Everything from the first line of the entries through the line containing "You are a computer-use agent. This" is to be retyped exactly, and nothing beyond it.
════
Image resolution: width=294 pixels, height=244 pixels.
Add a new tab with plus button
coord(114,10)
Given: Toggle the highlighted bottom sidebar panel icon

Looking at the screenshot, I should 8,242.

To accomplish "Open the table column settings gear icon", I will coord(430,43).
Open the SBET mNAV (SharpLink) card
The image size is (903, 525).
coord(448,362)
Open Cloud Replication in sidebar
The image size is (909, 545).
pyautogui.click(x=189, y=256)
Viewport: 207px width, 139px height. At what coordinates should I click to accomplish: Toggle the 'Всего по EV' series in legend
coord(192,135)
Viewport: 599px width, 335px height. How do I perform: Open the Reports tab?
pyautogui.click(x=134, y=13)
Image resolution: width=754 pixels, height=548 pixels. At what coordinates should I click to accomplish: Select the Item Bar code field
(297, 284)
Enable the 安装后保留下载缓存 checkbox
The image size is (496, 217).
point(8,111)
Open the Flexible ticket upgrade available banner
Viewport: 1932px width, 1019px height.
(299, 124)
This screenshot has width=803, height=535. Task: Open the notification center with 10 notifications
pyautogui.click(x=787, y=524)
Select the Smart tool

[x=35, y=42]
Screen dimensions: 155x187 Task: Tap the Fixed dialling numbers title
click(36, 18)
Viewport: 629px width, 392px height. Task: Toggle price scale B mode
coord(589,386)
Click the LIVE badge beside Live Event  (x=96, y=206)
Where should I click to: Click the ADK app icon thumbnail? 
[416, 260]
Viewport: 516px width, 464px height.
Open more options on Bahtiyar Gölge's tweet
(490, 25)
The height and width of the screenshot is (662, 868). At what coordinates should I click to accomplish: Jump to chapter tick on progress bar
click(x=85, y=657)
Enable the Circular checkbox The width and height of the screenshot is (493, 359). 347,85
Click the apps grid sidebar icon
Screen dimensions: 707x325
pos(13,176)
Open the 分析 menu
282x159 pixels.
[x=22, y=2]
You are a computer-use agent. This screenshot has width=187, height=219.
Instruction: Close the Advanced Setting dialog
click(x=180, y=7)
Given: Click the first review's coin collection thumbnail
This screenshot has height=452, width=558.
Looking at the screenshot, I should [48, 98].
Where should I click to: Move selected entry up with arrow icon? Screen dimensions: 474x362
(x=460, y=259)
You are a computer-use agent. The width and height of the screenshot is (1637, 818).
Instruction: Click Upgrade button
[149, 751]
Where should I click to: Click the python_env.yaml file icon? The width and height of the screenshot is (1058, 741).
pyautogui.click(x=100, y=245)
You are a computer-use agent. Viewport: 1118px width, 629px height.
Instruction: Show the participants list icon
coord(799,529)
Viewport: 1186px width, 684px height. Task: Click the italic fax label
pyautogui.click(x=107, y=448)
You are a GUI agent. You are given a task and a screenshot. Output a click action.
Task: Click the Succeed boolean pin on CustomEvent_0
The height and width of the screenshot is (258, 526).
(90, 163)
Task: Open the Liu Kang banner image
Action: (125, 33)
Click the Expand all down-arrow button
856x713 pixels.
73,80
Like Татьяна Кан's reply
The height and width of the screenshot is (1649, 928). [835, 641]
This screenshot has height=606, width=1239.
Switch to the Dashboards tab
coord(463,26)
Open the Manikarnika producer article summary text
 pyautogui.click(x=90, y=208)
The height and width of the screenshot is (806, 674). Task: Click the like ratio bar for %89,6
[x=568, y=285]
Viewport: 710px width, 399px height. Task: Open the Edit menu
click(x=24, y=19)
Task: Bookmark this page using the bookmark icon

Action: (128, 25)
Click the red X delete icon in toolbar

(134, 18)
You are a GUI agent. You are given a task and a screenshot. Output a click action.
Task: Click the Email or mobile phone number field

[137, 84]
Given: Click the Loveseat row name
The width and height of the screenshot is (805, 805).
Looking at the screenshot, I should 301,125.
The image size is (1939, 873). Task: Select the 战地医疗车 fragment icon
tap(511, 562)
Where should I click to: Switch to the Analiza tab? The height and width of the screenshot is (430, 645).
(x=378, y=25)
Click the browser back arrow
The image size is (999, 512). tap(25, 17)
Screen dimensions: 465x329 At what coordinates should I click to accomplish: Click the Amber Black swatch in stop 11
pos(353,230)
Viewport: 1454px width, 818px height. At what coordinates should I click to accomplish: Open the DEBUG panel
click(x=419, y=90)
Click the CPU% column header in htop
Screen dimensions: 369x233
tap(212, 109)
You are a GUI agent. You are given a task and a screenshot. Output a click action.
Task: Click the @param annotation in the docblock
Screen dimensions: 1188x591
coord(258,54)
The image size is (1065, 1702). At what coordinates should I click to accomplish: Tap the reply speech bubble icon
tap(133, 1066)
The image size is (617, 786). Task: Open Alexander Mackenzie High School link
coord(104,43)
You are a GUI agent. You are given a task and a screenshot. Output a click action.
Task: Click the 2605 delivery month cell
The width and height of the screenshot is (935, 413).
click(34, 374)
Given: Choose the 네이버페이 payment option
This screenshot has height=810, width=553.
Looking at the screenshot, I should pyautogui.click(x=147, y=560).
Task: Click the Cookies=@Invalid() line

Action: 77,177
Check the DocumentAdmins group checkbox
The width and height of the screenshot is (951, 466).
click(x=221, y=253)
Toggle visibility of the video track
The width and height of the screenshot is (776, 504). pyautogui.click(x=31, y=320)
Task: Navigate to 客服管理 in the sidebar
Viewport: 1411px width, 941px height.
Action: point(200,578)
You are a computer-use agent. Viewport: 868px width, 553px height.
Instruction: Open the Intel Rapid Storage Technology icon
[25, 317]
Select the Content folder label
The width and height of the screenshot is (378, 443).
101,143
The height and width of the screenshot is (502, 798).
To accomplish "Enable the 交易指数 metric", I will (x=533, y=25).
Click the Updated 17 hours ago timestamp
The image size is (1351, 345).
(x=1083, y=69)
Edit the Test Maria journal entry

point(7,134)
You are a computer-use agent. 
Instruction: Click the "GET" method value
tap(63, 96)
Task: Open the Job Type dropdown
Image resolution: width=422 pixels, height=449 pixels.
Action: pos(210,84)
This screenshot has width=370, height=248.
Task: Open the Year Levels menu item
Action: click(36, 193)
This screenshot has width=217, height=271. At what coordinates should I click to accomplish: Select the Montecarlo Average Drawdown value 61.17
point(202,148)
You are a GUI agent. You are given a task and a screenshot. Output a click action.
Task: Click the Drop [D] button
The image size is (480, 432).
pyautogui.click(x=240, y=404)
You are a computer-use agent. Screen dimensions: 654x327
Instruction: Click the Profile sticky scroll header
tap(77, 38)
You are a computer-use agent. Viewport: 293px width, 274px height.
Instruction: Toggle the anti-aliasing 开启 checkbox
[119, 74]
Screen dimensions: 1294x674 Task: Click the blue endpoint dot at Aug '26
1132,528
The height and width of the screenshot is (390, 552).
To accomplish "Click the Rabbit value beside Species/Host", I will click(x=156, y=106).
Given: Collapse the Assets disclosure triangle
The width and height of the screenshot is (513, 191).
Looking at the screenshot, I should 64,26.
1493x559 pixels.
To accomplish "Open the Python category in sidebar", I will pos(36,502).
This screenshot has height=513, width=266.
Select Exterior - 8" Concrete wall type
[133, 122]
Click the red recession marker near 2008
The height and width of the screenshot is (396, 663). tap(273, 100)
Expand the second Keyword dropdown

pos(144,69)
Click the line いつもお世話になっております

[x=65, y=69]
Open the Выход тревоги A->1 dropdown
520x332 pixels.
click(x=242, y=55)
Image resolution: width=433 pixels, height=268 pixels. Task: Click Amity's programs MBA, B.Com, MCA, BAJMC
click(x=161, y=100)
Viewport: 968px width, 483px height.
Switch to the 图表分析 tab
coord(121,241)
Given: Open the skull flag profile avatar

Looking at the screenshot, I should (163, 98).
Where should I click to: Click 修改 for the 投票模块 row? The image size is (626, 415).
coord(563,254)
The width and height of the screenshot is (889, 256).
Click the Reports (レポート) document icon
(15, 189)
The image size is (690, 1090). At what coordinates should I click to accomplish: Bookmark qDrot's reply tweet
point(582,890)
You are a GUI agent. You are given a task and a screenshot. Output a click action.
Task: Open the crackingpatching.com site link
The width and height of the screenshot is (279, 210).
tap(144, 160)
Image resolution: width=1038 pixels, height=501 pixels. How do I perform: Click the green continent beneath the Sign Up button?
════
Answer space:
Image resolution: width=294 pixels, height=244 pixels.
Add a new tab with plus button
coord(114,10)
Given: Toggle the highlighted bottom sidebar panel icon

Looking at the screenshot, I should 8,242.

To accomplish "Open the table column settings gear icon", I will coord(430,43).
Open the SBET mNAV (SharpLink) card
The image size is (903, 525).
coord(448,362)
Open Cloud Replication in sidebar
The image size is (909, 545).
pyautogui.click(x=189, y=256)
Viewport: 207px width, 139px height. At what coordinates should I click to accomplish: Toggle the 'Всего по EV' series in legend
coord(192,135)
Viewport: 599px width, 335px height. How do I perform: Open the Reports tab?
pyautogui.click(x=134, y=13)
Image resolution: width=754 pixels, height=548 pixels. At what coordinates should I click to accomplish: Select the Item Bar code field
(297, 284)
Enable the 安装后保留下载缓存 checkbox
The image size is (496, 217).
point(8,111)
Open the Flexible ticket upgrade available banner
Viewport: 1932px width, 1019px height.
(299, 124)
This screenshot has width=803, height=535. Task: Open the notification center with 10 notifications
pyautogui.click(x=787, y=524)
Select the Smart tool

[x=35, y=42]
Screen dimensions: 155x187 Task: Tap the Fixed dialling numbers title
click(36, 18)
Viewport: 629px width, 392px height. Task: Toggle price scale B mode
coord(589,386)
Click the LIVE badge beside Live Event  (x=96, y=206)
Where should I click to: Click the ADK app icon thumbnail? 
[416, 260]
Viewport: 516px width, 464px height.
Open more options on Bahtiyar Gölge's tweet
(490, 25)
The height and width of the screenshot is (662, 868). At what coordinates should I click to accomplish: Jump to chapter tick on progress bar
click(x=85, y=657)
Enable the Circular checkbox The width and height of the screenshot is (493, 359). 347,85
Click the apps grid sidebar icon
Screen dimensions: 707x325
pos(13,176)
Open the 分析 menu
282x159 pixels.
[x=22, y=2]
You are a computer-use agent. This screenshot has width=187, height=219.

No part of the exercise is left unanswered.